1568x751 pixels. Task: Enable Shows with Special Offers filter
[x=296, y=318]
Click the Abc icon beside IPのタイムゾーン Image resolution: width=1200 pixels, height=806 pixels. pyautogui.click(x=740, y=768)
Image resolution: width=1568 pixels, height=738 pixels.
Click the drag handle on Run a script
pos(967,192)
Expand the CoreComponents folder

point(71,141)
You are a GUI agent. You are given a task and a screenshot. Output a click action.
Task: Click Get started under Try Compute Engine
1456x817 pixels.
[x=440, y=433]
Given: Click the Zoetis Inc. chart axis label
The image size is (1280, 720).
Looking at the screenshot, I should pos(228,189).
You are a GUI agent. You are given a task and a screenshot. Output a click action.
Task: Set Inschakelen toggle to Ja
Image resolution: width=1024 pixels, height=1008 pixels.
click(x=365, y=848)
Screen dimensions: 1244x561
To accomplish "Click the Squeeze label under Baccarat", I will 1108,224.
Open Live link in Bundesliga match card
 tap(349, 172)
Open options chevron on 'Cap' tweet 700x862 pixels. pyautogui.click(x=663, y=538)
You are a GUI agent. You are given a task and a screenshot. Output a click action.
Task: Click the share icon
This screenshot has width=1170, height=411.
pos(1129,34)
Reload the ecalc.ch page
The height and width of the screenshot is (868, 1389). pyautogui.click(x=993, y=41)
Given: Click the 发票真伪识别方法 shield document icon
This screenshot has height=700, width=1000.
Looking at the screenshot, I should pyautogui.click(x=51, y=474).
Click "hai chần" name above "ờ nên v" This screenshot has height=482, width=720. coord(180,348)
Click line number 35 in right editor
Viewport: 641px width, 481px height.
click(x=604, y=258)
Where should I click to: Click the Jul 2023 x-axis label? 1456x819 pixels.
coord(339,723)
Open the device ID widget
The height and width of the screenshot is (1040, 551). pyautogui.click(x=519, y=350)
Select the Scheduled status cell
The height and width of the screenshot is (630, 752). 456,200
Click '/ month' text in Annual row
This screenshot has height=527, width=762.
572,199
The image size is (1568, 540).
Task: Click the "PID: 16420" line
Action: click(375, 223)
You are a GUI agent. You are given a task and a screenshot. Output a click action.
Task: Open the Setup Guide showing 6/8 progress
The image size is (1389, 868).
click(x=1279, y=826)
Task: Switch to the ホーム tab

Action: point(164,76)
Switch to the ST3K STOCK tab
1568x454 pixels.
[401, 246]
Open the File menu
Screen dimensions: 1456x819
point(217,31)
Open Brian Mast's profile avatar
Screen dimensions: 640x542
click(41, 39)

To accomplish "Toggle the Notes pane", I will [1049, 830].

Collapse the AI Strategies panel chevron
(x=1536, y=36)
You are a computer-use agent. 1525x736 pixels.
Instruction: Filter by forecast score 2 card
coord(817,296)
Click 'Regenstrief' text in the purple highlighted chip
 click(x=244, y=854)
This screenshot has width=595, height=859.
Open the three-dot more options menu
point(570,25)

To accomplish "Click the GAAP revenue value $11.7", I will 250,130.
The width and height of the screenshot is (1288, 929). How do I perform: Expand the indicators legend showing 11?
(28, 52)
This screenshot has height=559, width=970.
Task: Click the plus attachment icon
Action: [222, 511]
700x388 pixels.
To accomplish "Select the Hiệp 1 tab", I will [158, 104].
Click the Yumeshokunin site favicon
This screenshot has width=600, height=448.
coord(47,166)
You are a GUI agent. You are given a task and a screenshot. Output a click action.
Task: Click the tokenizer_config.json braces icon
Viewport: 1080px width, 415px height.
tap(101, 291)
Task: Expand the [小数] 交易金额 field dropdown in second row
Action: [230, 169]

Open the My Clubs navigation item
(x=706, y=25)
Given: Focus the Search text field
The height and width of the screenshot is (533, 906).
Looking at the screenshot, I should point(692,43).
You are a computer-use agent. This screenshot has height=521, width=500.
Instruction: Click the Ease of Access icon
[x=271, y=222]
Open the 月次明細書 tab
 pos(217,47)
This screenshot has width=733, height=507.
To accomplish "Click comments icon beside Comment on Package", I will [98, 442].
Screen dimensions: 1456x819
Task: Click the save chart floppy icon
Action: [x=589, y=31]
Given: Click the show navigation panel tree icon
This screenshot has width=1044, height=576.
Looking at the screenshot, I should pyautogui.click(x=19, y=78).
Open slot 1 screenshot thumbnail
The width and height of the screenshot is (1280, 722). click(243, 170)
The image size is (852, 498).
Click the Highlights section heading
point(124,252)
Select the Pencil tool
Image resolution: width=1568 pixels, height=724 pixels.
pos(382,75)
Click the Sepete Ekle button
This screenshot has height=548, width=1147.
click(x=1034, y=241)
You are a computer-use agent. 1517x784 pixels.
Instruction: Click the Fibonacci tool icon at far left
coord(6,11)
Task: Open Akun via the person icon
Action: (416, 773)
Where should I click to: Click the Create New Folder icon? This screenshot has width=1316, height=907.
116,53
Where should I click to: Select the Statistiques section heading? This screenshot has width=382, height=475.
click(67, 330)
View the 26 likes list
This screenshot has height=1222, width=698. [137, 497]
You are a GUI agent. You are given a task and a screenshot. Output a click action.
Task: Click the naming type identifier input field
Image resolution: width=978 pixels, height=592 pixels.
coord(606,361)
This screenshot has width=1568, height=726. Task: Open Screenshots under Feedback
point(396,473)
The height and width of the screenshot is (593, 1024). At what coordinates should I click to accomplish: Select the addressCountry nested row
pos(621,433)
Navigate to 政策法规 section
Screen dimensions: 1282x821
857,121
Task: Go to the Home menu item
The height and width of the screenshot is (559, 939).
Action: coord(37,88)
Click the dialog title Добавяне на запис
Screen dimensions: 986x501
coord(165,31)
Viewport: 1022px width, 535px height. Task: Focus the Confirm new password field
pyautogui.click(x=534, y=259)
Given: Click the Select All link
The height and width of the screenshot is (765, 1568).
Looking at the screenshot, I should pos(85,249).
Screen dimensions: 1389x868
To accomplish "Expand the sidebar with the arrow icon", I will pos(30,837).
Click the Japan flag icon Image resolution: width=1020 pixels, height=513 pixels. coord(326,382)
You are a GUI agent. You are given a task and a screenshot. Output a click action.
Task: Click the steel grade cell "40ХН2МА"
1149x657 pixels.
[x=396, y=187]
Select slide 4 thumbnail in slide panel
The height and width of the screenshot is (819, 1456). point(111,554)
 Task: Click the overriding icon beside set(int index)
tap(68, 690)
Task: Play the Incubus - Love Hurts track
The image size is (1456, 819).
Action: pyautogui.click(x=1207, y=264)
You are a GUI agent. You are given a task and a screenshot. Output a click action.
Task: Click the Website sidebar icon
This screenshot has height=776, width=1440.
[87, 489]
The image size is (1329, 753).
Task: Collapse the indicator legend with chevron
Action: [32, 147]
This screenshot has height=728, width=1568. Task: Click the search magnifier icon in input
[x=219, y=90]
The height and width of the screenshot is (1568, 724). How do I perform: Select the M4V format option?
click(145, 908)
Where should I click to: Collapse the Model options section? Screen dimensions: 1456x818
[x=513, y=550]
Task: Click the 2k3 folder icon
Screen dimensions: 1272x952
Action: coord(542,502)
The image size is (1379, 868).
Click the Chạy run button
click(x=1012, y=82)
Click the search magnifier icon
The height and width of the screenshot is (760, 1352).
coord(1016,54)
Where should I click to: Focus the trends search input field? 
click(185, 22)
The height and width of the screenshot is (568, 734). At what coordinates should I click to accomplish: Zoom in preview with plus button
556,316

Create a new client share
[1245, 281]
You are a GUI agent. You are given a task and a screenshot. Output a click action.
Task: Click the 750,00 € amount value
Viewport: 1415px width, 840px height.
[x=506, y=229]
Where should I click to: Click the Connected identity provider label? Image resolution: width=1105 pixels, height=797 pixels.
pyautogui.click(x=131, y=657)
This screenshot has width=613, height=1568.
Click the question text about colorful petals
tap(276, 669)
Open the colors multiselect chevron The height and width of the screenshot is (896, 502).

### Objective
Reproduce the records from the line with "Expand the CoreComponents folder" through the line with "[x=440, y=433]", both included.

### Written reply
Expand the CoreComponents folder

point(71,141)
You are a GUI agent. You are given a task and a screenshot. Output a click action.
Task: Click Get started under Try Compute Engine
1456x817 pixels.
[x=440, y=433]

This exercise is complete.